Although the CFS advocate stated that homeschoolers are not targeted, it is not an unfounded fear. A year ago, an article was published indicating New York City homeschoolers were systematically reported to Children Protective Services for educational neglect when they filed their intent to homeschool notices.

The executive session begins in video #2. During discussion it was apparent that the committee was unclear whether or not SAUs have the authority to investigate education concerns or if it should appropriately be assigned to DCYF. Many commented that SAUs have difficulty handling truancy issues they are charged to investigate. However; DCYF needs a major “overhaul” and has mishandled many cases of abuse and neglect. Some also incorrectly said that without DCYF handling education investigations, no authority would have the power to do so.

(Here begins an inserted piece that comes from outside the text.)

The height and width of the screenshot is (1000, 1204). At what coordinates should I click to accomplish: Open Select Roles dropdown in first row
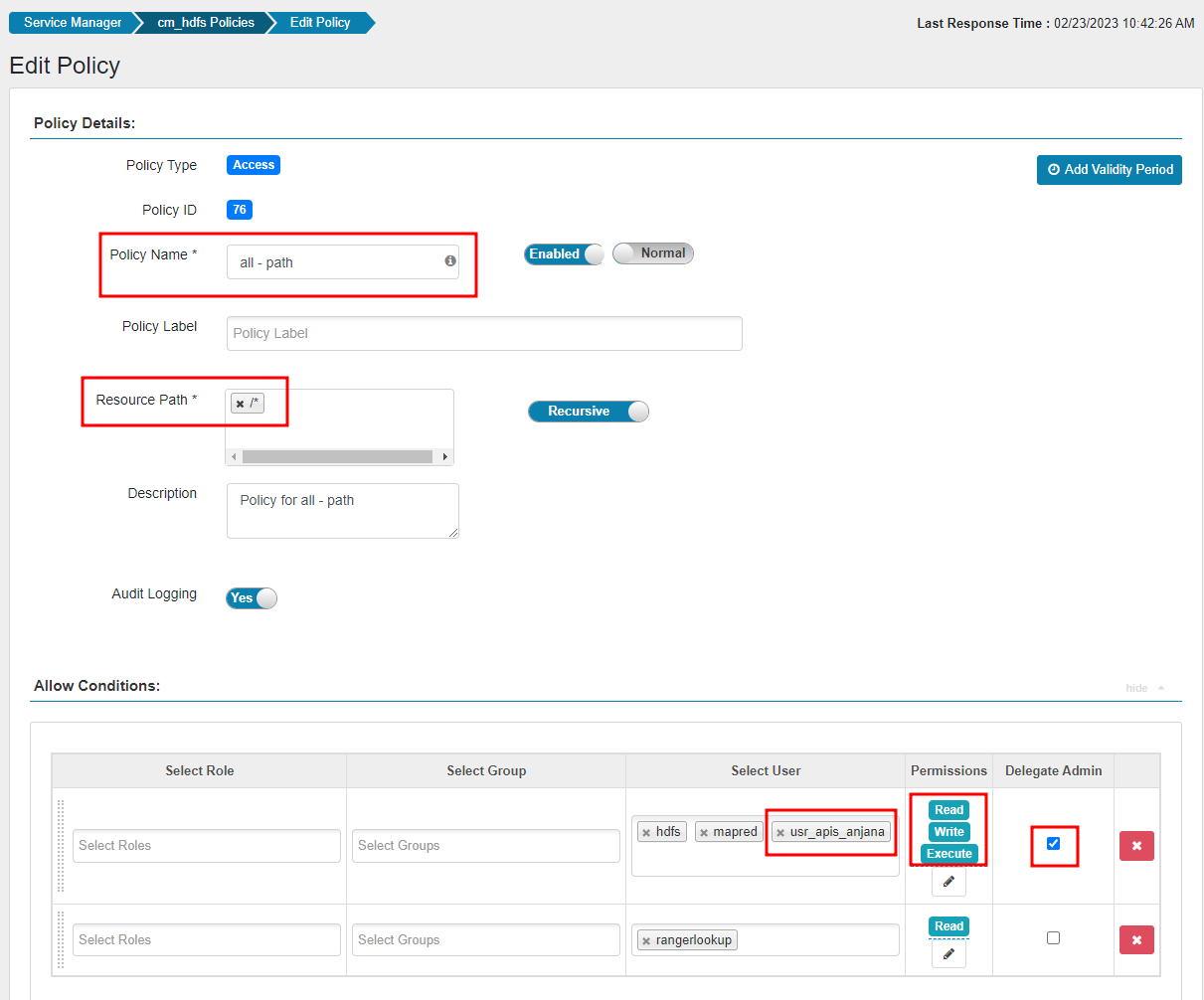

Some representatives claimed that although DCYF is currently charged with investigating educational neglect, they are not mandatory reporters; they said reporting is made to DCYF and uni-directional; that concerns are reported to them, but they cannot initiate reports. That is grossly inaccurate. In RSA 169-C:29, mandatory reporters of child abuse explicitly includes social workers and other child or foster care workers, not only teachers, school officials, doctors, law enforcement officers, and many more people in our communities.

To address these concerns, a friendly amendment #0783h was proposed by one of the bill’s sponsors, Rep Dan Itse. It added a study commission that would attempt to resolve how to better equip and clarify that districts handle cases re compulsory attendance concerns. Unfortunately, the vote was a 7 to 7 tie so it failed.

It is my opinion that HB 1650 (2018) was a simple bill to remove education as a component of neglect and responsibility of the Department of Health and Human Services (DHHS). HB 1650 treated homeschool investigations the same as other educational cases which are handled by the state Department of Education and local school districts. Compliance with compulsory attendance applies to all children age 6 to 18, including homeschoolers. HB 1650 allowed DCYF to focus on higher priority investigations; it removed education-only investigations from DCYF which is poorly equipped or trained to evaluate education concerns. Instead, it placed responsibility in the hands of the state DOE and local districts through existing compulsory education and truancy statutes. Further, it placed homeschoolers on a level playing field with families who choose public or private schools. Finally, if a home-educating family is investigated for educational neglect, current home education statute, RSA 193-A, requires them to maintain the notification letters and acknowledgements from their Participating Agencies, reading logs, work samples, and annual assessments which provide evidence against such charges. This bill did not alter investigations that go beyond educational concerns. HB 1650 took away a big fear home-educating families face – that their children could be removed from their homes by DCYF simply because of paperwork errors or misunderstandings with education statutes. Homeschooling is not abuse and should not be treated as such.